Task to carry out ▸ Gather each line containing the string "agent" from these entries.

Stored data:
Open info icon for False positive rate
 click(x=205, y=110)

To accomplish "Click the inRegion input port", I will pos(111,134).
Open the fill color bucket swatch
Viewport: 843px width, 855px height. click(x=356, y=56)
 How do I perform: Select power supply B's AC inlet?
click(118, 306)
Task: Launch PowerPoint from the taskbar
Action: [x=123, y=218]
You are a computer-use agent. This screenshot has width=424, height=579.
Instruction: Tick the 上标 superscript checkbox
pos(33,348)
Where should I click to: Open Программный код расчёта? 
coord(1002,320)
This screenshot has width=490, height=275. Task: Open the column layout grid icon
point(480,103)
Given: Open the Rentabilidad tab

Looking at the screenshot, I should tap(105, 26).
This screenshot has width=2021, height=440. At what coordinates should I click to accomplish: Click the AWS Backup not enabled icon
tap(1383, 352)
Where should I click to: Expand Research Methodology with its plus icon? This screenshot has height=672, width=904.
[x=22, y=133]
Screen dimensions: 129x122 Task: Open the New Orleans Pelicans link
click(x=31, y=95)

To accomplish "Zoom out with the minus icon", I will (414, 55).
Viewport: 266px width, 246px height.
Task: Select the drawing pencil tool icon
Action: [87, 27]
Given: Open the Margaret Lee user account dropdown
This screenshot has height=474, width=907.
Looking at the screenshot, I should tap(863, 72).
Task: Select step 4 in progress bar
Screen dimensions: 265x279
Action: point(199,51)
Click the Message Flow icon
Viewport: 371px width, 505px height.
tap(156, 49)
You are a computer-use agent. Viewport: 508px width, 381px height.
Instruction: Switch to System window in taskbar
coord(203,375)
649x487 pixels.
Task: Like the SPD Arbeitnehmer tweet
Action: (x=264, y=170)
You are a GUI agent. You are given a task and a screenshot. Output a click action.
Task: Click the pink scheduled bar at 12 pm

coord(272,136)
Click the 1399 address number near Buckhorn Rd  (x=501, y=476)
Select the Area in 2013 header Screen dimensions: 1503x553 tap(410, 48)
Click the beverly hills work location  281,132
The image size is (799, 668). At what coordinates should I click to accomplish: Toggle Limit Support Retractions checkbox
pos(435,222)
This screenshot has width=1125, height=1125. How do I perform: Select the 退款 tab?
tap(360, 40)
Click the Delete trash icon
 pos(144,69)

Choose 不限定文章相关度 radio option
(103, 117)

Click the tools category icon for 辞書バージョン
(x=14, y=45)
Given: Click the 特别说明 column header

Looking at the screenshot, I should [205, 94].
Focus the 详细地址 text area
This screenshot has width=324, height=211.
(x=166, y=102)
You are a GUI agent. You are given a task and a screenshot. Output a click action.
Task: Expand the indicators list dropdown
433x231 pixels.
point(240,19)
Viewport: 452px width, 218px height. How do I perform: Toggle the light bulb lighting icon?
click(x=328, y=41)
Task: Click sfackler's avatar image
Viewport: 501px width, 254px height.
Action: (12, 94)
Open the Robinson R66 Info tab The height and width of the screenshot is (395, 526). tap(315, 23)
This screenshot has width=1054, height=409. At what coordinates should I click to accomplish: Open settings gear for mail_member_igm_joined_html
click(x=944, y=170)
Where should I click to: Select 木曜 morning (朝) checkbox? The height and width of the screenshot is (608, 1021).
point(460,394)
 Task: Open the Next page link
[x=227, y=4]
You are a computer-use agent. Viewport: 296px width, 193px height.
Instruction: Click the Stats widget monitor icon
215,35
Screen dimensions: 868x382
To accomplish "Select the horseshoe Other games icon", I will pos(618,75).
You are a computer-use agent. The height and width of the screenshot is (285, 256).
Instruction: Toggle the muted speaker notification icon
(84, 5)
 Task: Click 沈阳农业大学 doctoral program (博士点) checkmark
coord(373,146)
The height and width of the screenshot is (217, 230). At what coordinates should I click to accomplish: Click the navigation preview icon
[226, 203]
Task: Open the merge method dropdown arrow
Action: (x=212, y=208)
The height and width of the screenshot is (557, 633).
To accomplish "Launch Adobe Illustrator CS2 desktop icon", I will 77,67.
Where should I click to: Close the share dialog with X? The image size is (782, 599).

Solution for this task ▸
You are a computer-use agent. This screenshot has width=424, height=579.
You are a computer-use agent. Viewport: 508px width, 381px height.
You are a GUI agent. You are given a task and a screenshot. Output a click action.
You are a GUI agent. You are given a task and a screenshot. Output a click action.
You are a computer-use agent. Viewport: 296px width, 193px height.
You are a computer-use agent. The height and width of the screenshot is (285, 256).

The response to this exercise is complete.